EXERCISE AIM>
Please state how many lines of the data below contain the word "width", offering nothing besides the number.

Data items>
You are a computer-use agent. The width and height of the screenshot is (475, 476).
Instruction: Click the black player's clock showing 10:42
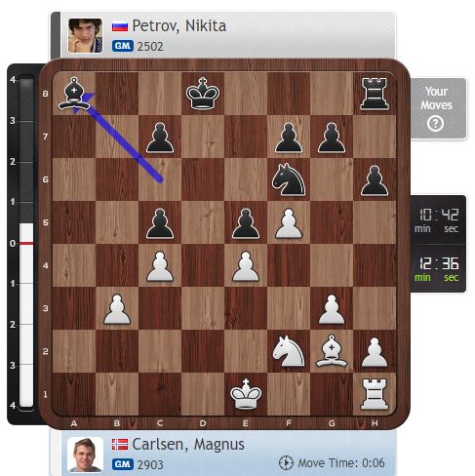(x=438, y=219)
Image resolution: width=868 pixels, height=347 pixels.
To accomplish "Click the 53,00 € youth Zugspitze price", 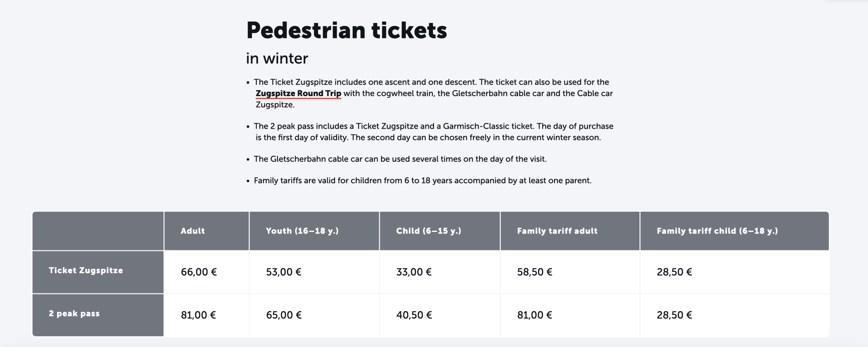I will [283, 272].
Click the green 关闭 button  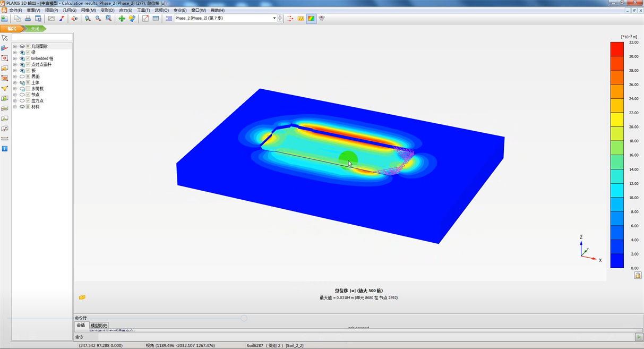click(x=35, y=29)
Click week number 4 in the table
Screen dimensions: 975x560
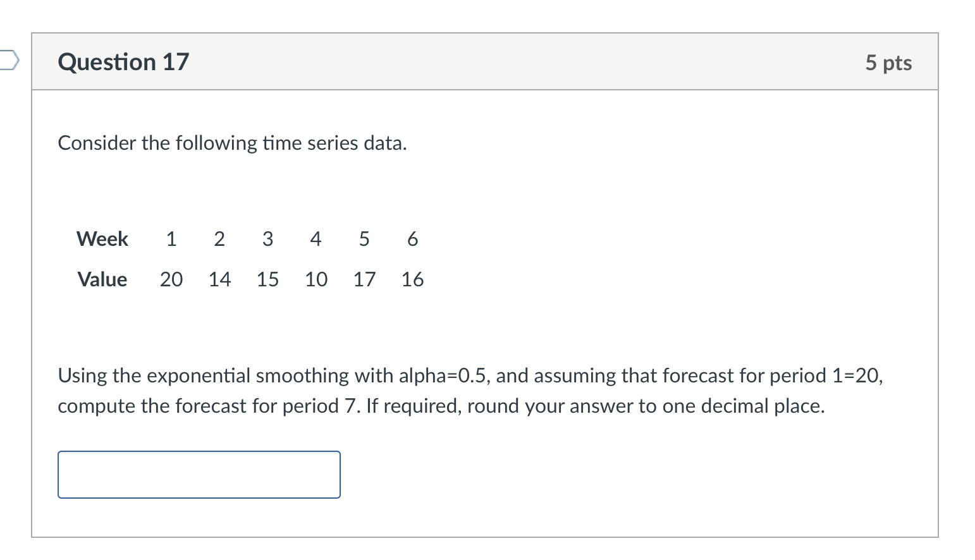(316, 239)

RESULT FOR THIS TASK>
2